Install this only if you trust Maton and want an agent to operate your MailerLite account. Keep MATON_API_KEY private, select the correct MailerLite connection when multiple accounts exist, and carefully approve each write, delete, campaign, automation, or webhook change before it is executed.
Findings (4)
Artifact-based informational review of SKILL.md, metadata, install specs, static scan signals, and capability signals. ClawScan does not execute the skill or run runtime probes.
Anyone using the configured key through this skill may be able to read or modify MailerLite resources allowed by the OAuth connection.
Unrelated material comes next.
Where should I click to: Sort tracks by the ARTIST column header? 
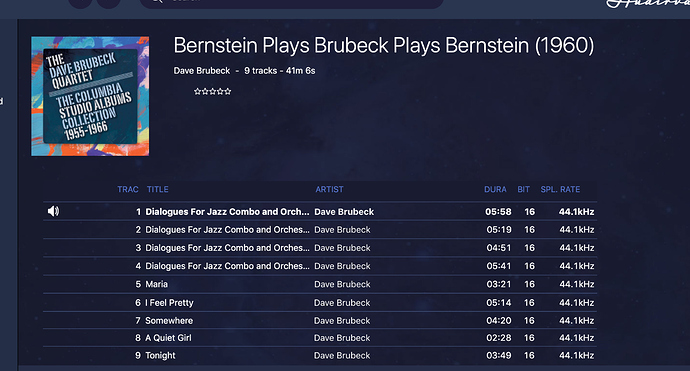[x=329, y=189]
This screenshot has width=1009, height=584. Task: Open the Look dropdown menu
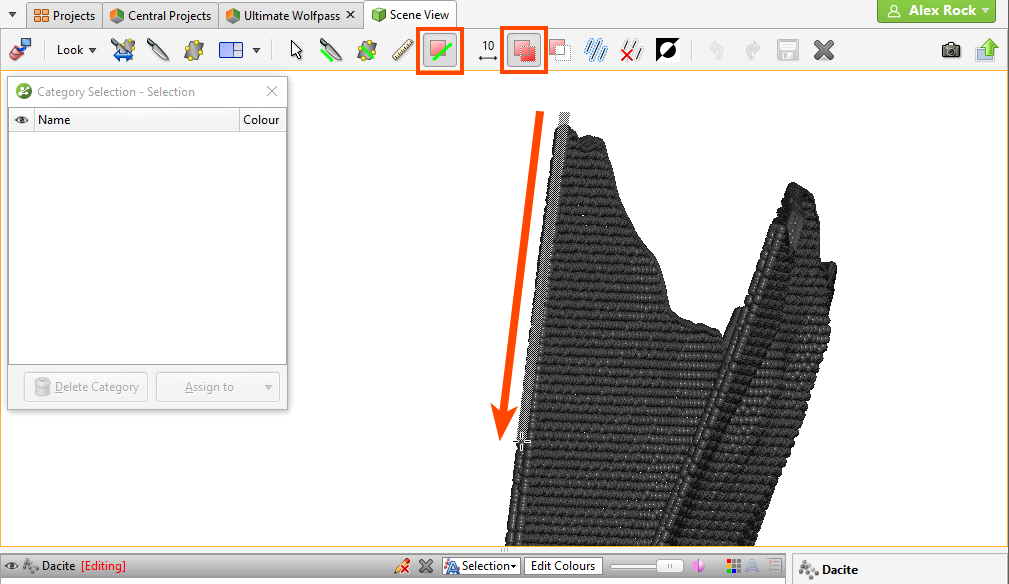[76, 50]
The skill requires a bearer API key that gives delegated access to the user's connected MailerLite account.
All requests require the Maton API key in the Authorization header: Authorization: Bearer $MATON_API_KEY
Keep MATON_API_KEY secret, use the intended MailerLite connection, and revoke the connection or key when it is no longer needed.
If the user approves the wrong action, the agent could add, update, delete, or otherwise change subscribers and related MailerLite account resources.
The skill exposes high-impact write operations for MailerLite resources, while also documenting an approval requirement.
All write operations require explicit user approval. Before executing any create, update, or delete call, confirm the target resource and intended effect with the user.
Review every write, delete, campaign, automation, webhook, or bulk-contact action before approval, including the exact account, resource IDs, and intended effect.
Subscriber, campaign, and account data may be processed through Maton's API proxy as part of normal operation.
Requests and responses pass through the Maton gateway, which becomes a trust boundary for OAuth-mediated MailerLite access.
Maton proxies requests to `connect.mailerlite.com` and automatically injects your OAuth token.
Use this skill only if you trust Maton with the relevant MailerLite data, and review Maton's connection and privacy controls.
Users have less registry-provided information to verify the publisher and service before granting credentialed access.
The registry metadata does not provide an external source repository or homepage for independent provenance review.
Source: unknown; Homepage: none
Verify the publisher and Maton service independently before configuring MATON_API_KEY or connecting a MailerLite account.